Speeding up clinical trials around Type 1 diabetes
Associate Professor Sriram Sankaranarayanan
Sankaranarayanan’s group has created virtual clinical trials for an artificial pancreas that could significantly improve treatments for those with Type 1 diabetes. People with this disease can’t make insulin with their own pancreas and require frequent doses of the hormone to regulate blood glucose levels, either through injections or a pump system. Creating an artificial pancreas to autonomously deliver the insulin is complicated, requiring sophisticated computer, electronic and physical components. At its core is an algorithm that must automatically decide how much insulin to provide based on available health and timing data—but a wrong decision could be dangerous. Sankaranarayanan’s project tested a variety of artificial pancreas designs to see if they could fail, break or otherwise harm a patient by giving them too much or too little insulin.

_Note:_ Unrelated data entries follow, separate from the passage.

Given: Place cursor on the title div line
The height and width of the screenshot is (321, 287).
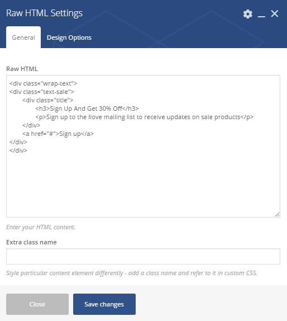Looking at the screenshot, I should pos(48,100).
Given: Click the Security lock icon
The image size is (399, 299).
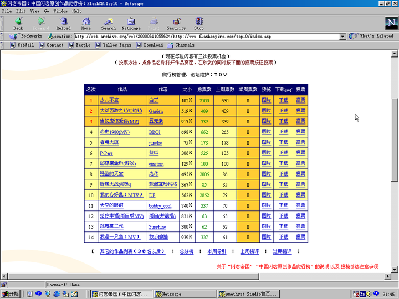Looking at the screenshot, I should [176, 23].
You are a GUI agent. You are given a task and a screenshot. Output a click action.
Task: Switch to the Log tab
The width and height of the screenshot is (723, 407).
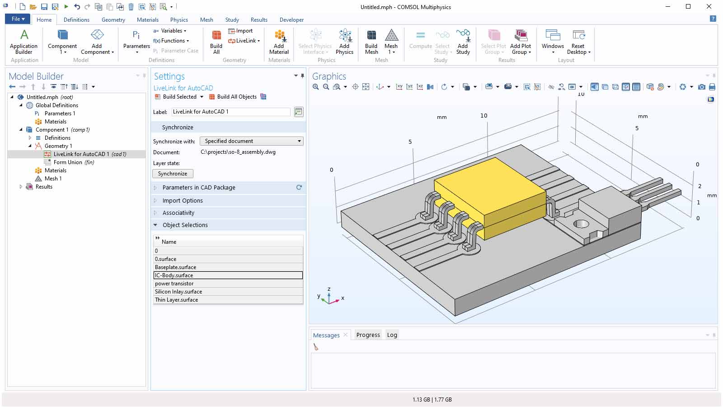pyautogui.click(x=392, y=335)
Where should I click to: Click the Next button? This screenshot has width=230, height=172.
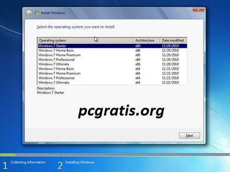pyautogui.click(x=190, y=136)
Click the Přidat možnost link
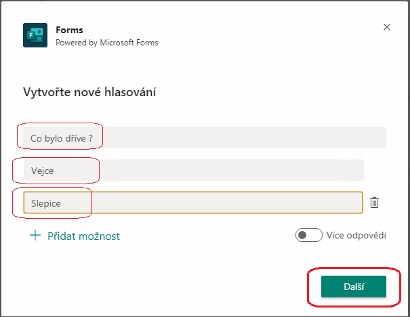Screen dimensions: 410x317 point(75,236)
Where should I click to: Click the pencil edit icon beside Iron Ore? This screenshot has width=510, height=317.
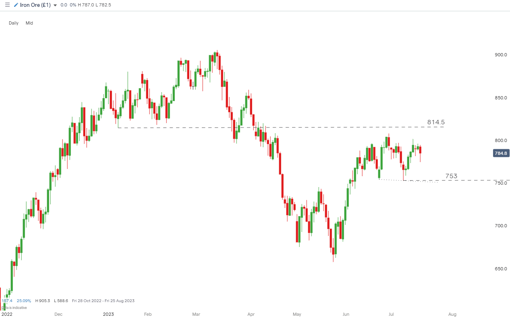tap(16, 5)
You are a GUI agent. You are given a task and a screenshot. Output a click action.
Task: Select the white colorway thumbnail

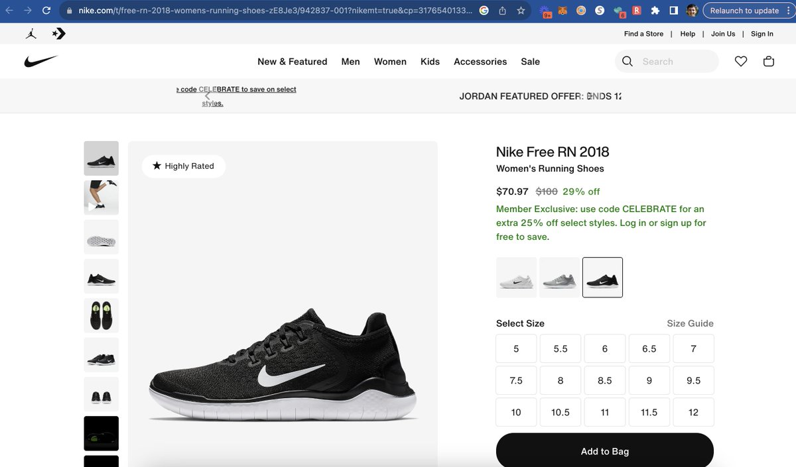(x=516, y=278)
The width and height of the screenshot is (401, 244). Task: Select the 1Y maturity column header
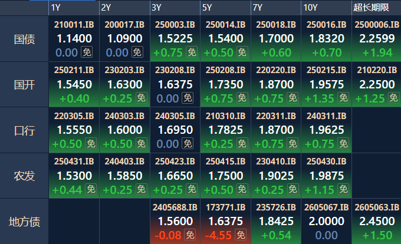point(56,7)
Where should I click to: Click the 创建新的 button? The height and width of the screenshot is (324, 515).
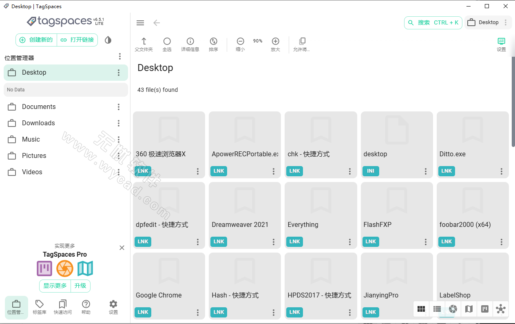[x=35, y=40]
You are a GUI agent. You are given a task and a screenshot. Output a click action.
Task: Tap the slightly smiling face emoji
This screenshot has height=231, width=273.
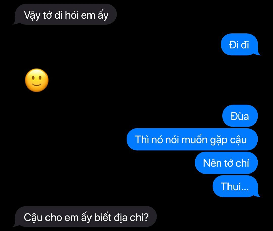click(x=37, y=80)
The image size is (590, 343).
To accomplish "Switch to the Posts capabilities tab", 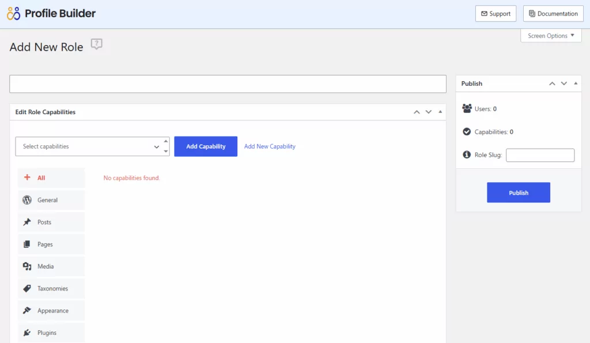I will coord(51,222).
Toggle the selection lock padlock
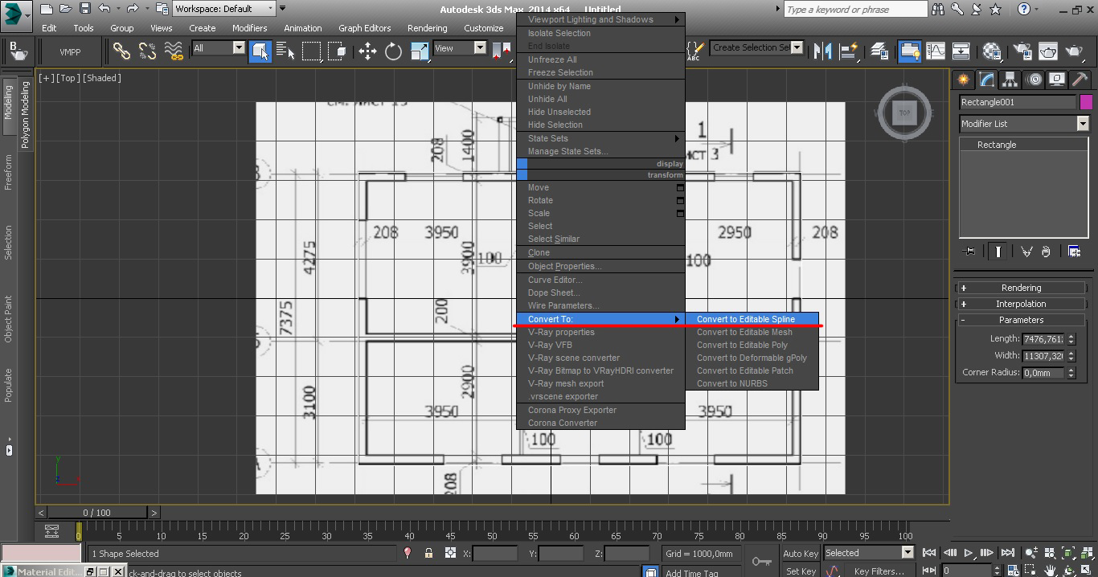 click(x=428, y=553)
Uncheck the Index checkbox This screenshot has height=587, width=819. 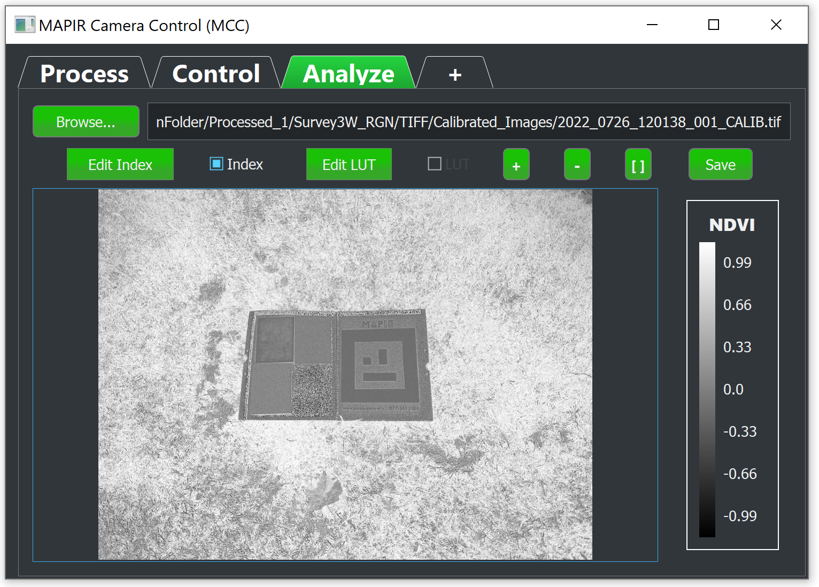(x=217, y=164)
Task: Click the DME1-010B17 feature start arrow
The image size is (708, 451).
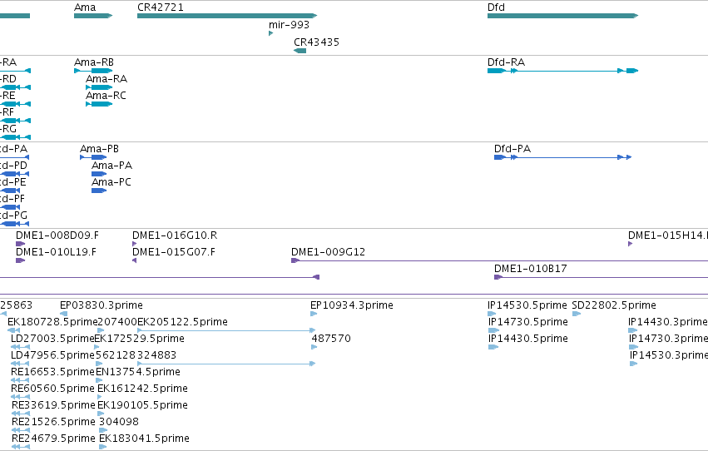Action: [498, 277]
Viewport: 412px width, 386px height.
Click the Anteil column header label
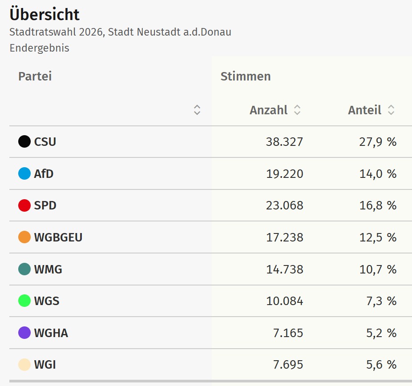pyautogui.click(x=364, y=110)
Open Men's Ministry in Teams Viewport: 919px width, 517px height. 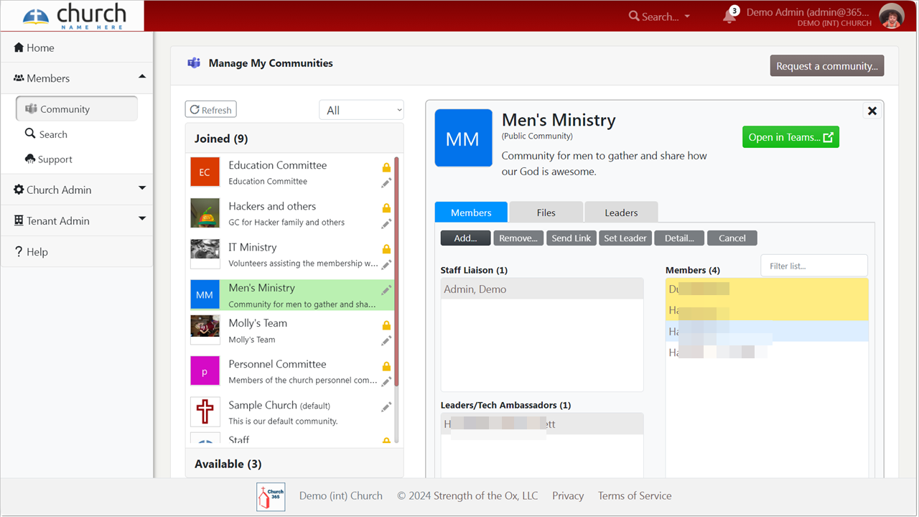click(x=790, y=136)
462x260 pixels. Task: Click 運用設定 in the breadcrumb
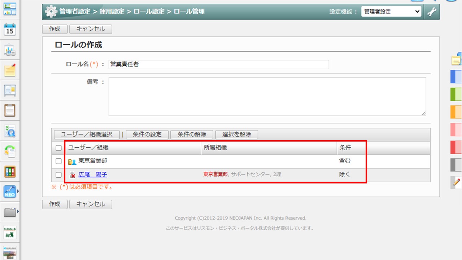pyautogui.click(x=112, y=12)
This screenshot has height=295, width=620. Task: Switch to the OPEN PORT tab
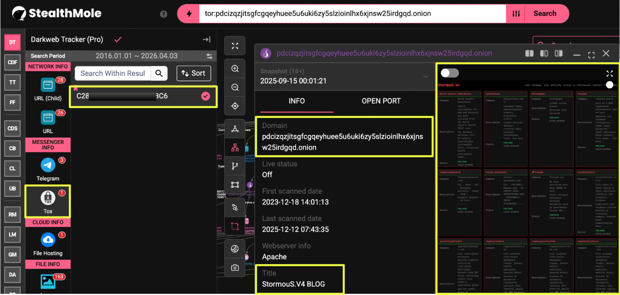(x=381, y=101)
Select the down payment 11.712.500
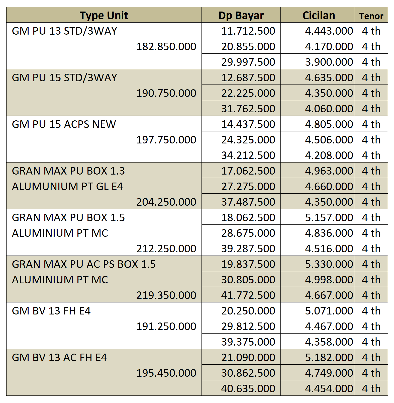394x403 pixels. tap(248, 31)
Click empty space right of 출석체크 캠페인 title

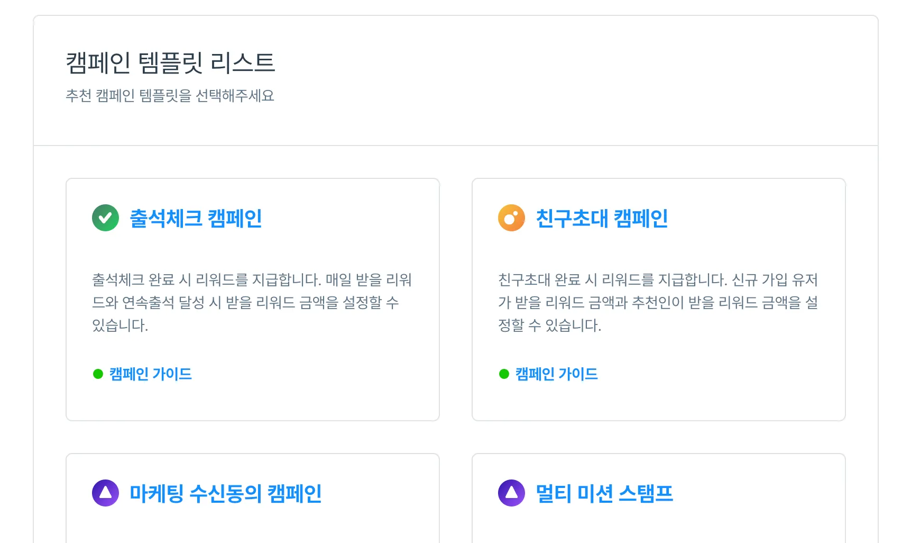[x=349, y=219]
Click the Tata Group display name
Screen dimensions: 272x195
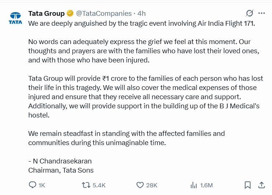tap(46, 13)
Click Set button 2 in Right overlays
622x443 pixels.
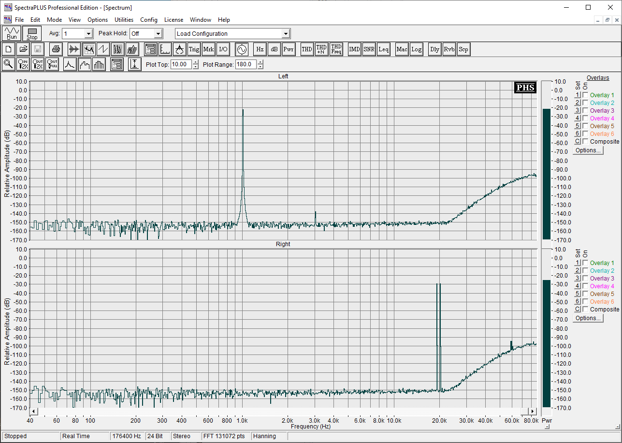pos(577,271)
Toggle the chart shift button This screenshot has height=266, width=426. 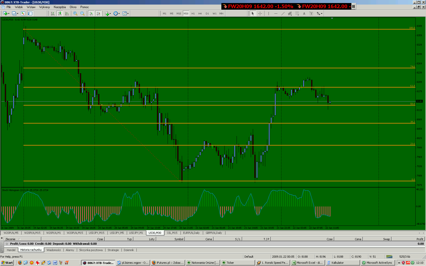coord(98,13)
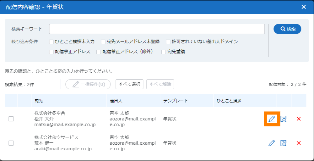
Task: Click the 検索 search button
Action: (287, 29)
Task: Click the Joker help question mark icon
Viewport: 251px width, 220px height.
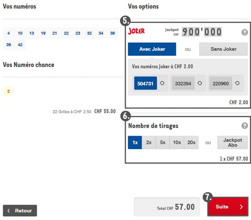Action: pos(244,32)
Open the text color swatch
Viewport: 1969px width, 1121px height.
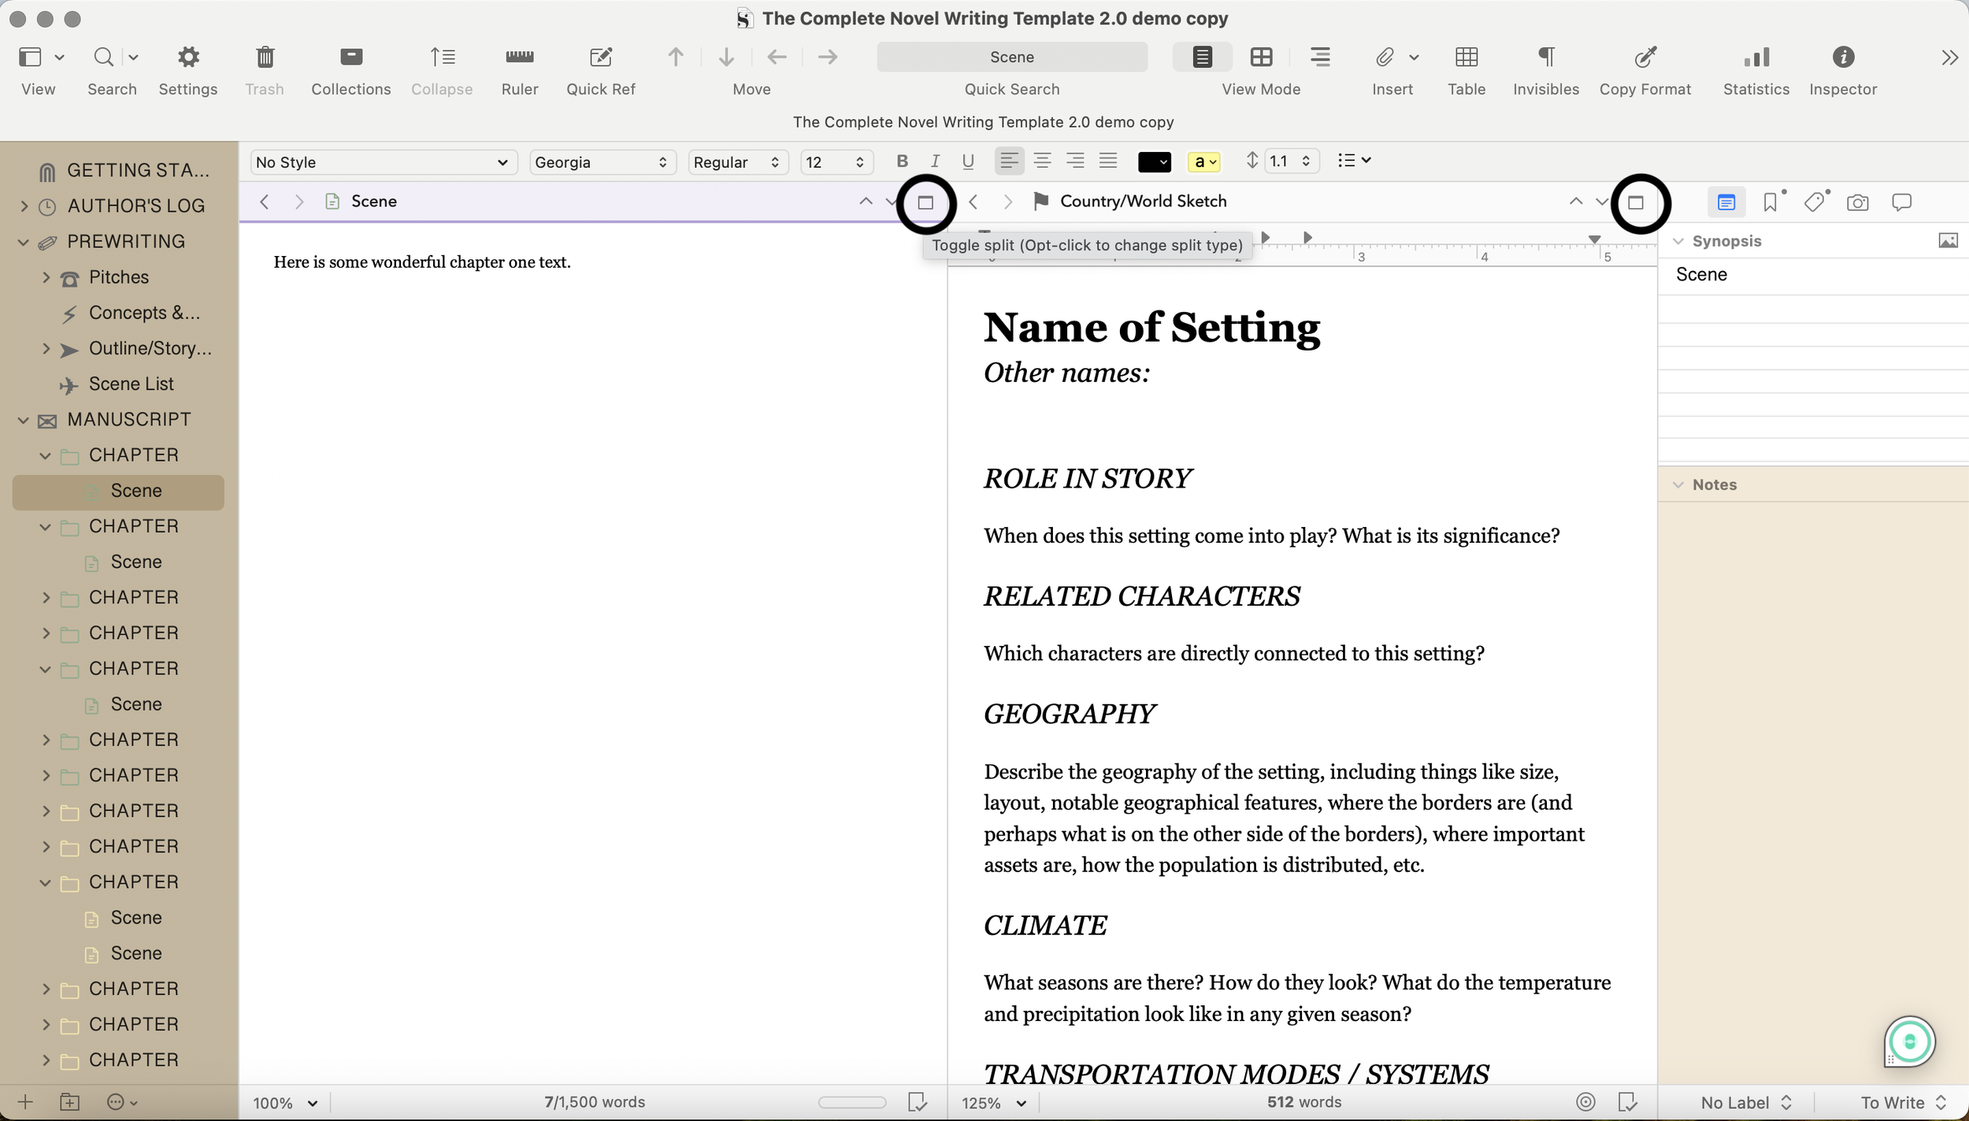click(x=1154, y=161)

They did this by using a formal verification tool called S-Taliro that his group had previously helped develop to check the correctness of car vehicle systems. These virtual trials are much cheaper than clinical trials and may allow patients to select the best device for their needs or better tune the device they are using.
Improving cancer detection and therapy
Professor Wounjhang Park
Electrical, Computer and Energy Engineering
Park’s lab is using plasmonic nanostructures to diagnose and treat cancer. If successful, the technique they are developing could simultaneously image and kill cancer cells. Their work and testing focus on bladder cancer, the fourth most common non-skin cancer among men in the U.S. The team uses a gold nanorod bonded with an antibody that targets bladder cancer cells. When inserted into the bladder, it selectively binds to cancer cells, which can then be destroyed through irradiation by laser induced heating. Another application is through irradiation where a laser would create a hole in the cancer cell through which a chemotherapy drug can be delivered to destroy the cell. This process would allow for a highly targeted chemotherapy. Park and his collaborators have new patents related to this technique, which was recently described in Materials Science and Engineering C.